In Richard Guy's third edition of Unsolved Problems in Number Theory, he writes on p.301 in D25 Equations involving factorial $n$. that

Simmons notes that $n!=(m-1)m(m+1)$ for $(m,n)=(2,3),(3,4),(5,5),$ and $(9,6)$ and asks if there are other solutions. More generally he asks if there are any other solutions of $n!+x=x^k.$

This Simmons is in reference to:

Gustavus J. Simmons, A factorial conjecture, J. Recreational Math., 1(1968) 38.

So it would seem that this problem was open in 2004 when Guy wrote the third edition of his book, but I don't know if it has been solved in the last 17 years.

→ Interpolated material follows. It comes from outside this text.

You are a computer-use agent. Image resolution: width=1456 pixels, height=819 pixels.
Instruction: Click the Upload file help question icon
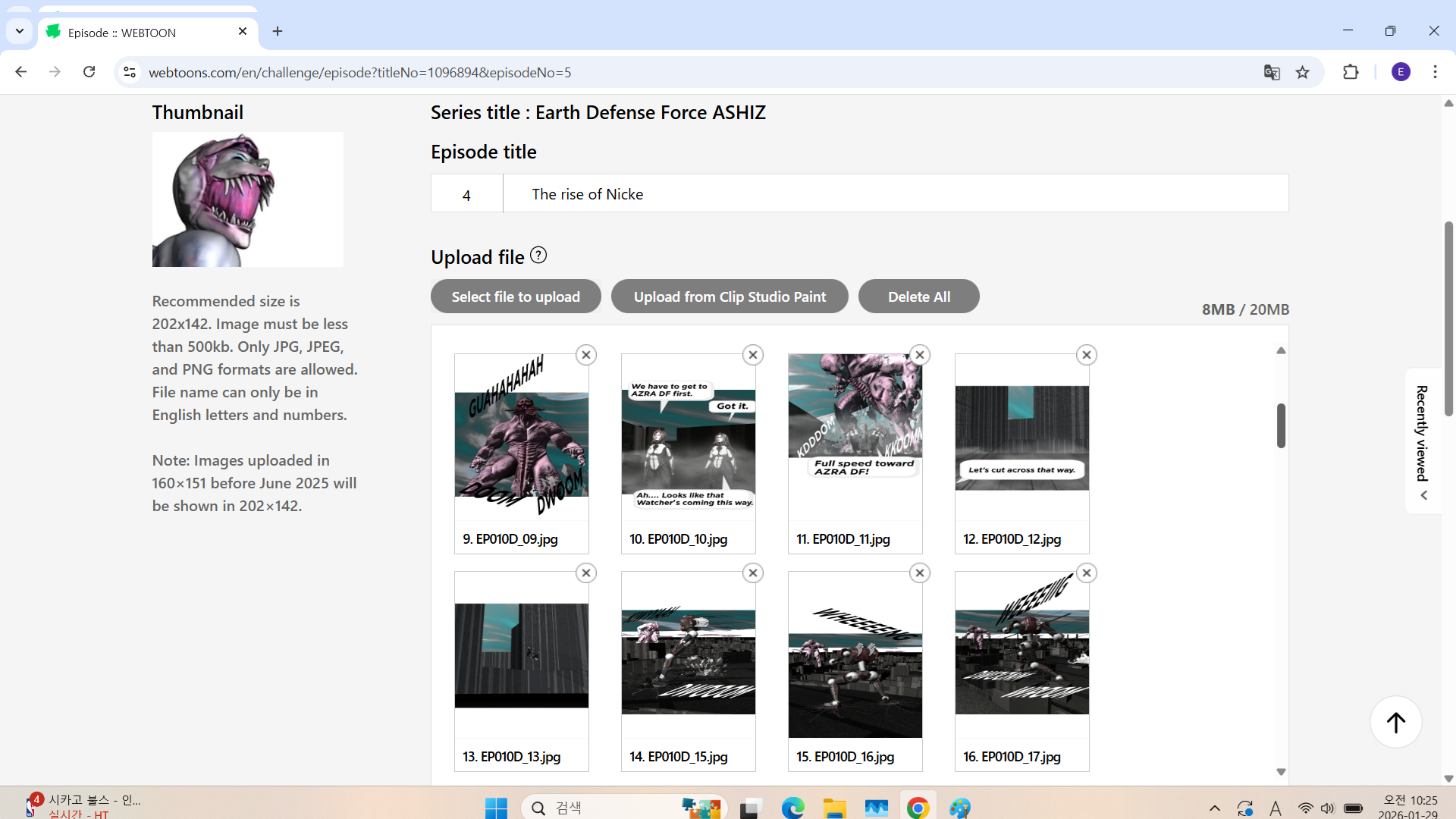tap(538, 256)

Interestingly enough, there might be something even deeper going on. Let us define a family of elliptic curves given by the Weierstrass equations

$$E_n: y^2=x^3-x-n!$$

Your question is asking whether $E_n$ has any integer solutions $(x,0)$, which by the Nagell-Lutz theorem is equivalent to asking if $E_n$ has any points of 2-torsion. A natural generalization of this conjecture is to ask whether or not the torsion group $E_n(\mathbb{Q})$ is trivial for any $n\neq3,4,5,6$.

Using Sage one can compute the torsion groups of elliptic curves, and computationally it checks out that $E_n(\mathbb{Q})$ is trivial for any $n\leq10,000$, except for $n=3,4,5,6$ where we have that the only torsion points were the points of 2-torsion.

It turns out, in fact, that this generalized problem is $\mathbf{equivalent}$ to your conjecture. This is true because $x^3-x$ is always a multiple of $3$ (check by hand of by Fermat's Little Theorem) so any non $2$-torsion solution $y^2=x^3-x-n!$ will also be a multiple of $3$. By Nagell Lutz this would imply that the discriminant $\Delta_{E_n/\mathbb{Q}}=-4(27n!^2-4)$ would be a multiple of $3$ which as we can clearly see it is not.